Start of SUPPLIED RECORDS

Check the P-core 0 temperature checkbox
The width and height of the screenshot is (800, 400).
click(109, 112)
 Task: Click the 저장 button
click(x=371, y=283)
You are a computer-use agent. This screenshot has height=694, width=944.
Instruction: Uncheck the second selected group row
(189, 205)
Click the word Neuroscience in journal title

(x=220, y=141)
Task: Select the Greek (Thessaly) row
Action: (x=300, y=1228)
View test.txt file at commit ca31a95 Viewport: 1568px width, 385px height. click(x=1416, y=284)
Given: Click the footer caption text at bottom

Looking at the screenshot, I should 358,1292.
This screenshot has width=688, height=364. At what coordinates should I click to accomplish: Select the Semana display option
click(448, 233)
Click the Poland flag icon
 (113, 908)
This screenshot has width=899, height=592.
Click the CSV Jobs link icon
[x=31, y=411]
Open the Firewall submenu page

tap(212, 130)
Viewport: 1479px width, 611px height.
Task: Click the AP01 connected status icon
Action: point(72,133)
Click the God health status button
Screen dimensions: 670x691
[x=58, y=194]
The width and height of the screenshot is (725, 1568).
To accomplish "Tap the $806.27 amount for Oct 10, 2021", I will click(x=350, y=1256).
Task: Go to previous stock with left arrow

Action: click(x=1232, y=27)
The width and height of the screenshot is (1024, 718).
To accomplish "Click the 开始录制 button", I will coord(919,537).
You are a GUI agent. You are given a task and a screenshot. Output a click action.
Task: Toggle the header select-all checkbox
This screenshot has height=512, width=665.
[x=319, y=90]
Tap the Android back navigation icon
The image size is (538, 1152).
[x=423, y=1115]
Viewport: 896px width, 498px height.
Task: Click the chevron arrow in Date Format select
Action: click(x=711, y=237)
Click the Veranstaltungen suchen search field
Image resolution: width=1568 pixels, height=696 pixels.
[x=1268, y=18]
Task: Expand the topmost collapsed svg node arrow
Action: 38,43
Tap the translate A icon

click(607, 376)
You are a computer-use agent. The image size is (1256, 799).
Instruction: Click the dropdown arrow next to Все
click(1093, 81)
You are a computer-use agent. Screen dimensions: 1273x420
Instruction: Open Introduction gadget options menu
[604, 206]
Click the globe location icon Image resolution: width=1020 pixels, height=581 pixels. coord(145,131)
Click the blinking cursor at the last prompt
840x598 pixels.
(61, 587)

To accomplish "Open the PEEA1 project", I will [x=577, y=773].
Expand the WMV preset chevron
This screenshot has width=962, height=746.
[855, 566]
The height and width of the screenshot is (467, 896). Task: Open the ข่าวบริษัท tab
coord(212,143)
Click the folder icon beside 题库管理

End of SUPPLIED RECORDS

Which lines of the data contain the string "agent"? Copy each of them.

## [TASK SOLUTION]
You are a computer-use agent. This screenshot has height=694, width=944.
You are a GUI agent. You are given a task and a screenshot. Output a click action.
You are a computer-use agent. The image size is (1256, 799).
You are a computer-use agent. Screen dimensions: 1273x420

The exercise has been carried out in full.